Focusing on rapid and reliable discrimination of EEG patterns associated with motor imagery and to evaluate the cognitive and memory performance of human user authentication in image-based password systems. This study presents a methodology which uses a nonlinear pattern recognition to study the spatial distribution of EEG patterns accompanying higher cortical functions. The multivariate decision rules associate EEG patterns differentiating performance of motor and mental tasks. These patterns discriminate between the tasks are consistent with, and extend the results of, univariate analysis of spectral intensities. Commercial EEG setup (Lievesley et al., 2011) was used to extract EEG patterns from 14 electrodes. Raw EEG signals were pre-processed using Surface Laplacian filter, Band pass filter (Babiloni et al., 2000; Blanchard and Blankertz, 2004; Cincotti et al., 2001; Dornhege et al., 2003).
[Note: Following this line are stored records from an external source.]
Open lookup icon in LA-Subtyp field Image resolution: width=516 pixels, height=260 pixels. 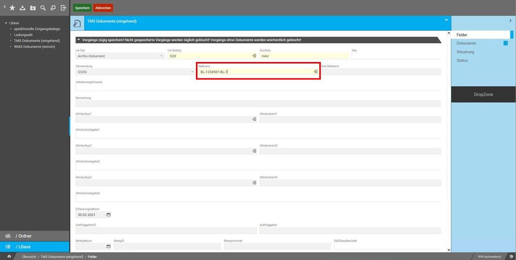pos(254,56)
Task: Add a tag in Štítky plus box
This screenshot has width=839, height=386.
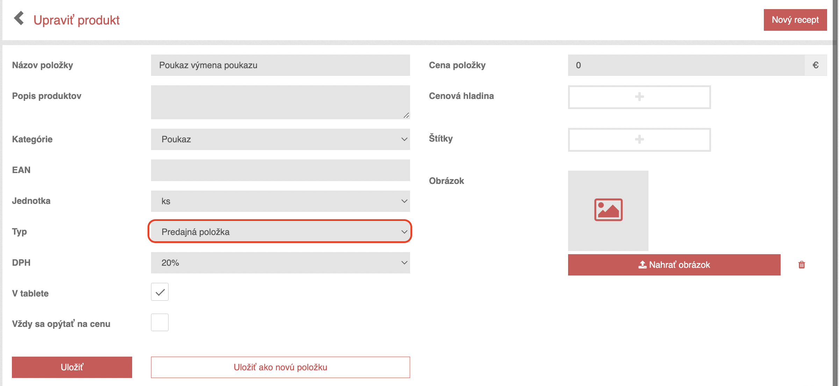Action: (639, 140)
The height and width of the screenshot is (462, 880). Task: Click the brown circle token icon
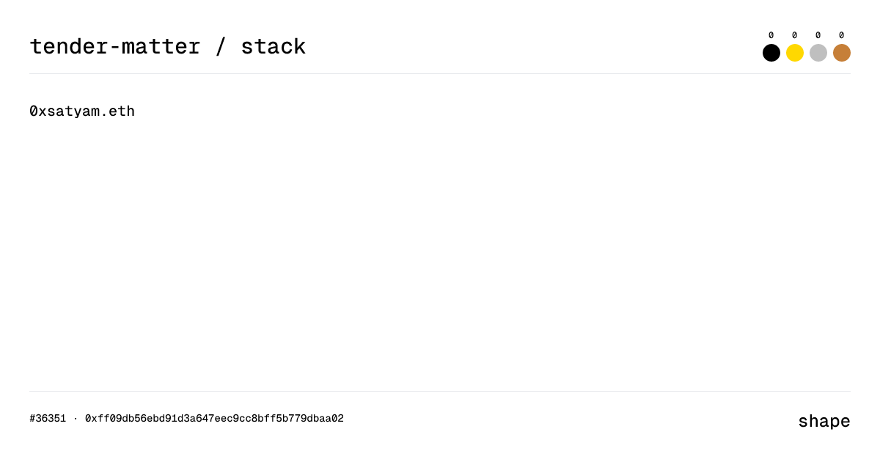coord(842,53)
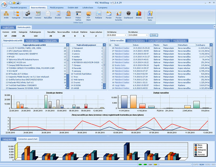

Fast Fourier Transform, power spectrum density and independent component analysis to extract features (Hosni et al., 2007; Olesen, 2012). The main focus have been discrimination of α and β rhythms for mental and motor imagery tasks. In this study we used EEG recordings of motor task and image based password authentication system to evaluate cognitive and memory performance of human user authentication in image-based password systems. Also we characterized the EEG signals of two different motor imagery tasks for applying as brain-based control of a robotic articulator. Time courses of two different imagery and mental tasks were investigated by the calculation of instantaneous band power changes and patterns and compared whether the quantification of these features could be classified using machine learning classifiers. We observed the variance change of 4.28 and 3.05 % allowing discrimination α - β components. We also found machine learning was not significantly reliable to discriminate both movement imagery data and image-based authentication tasks unlike α -β categorisation

Cite this Research Publication

Sandeep Bodda, Dr. Bipin G. Nair, and Dr. Shyam Diwakar, “EEG-Based Assessment and Categorisation for Imagery Based Movement and Mental Tasks”, in Proceedings of the International symposium on Translational Neuroscience & XXXIII Annual Conference of the Indian Academy of Neurosciences,, Panjab University, Chandigarh , India, 2015.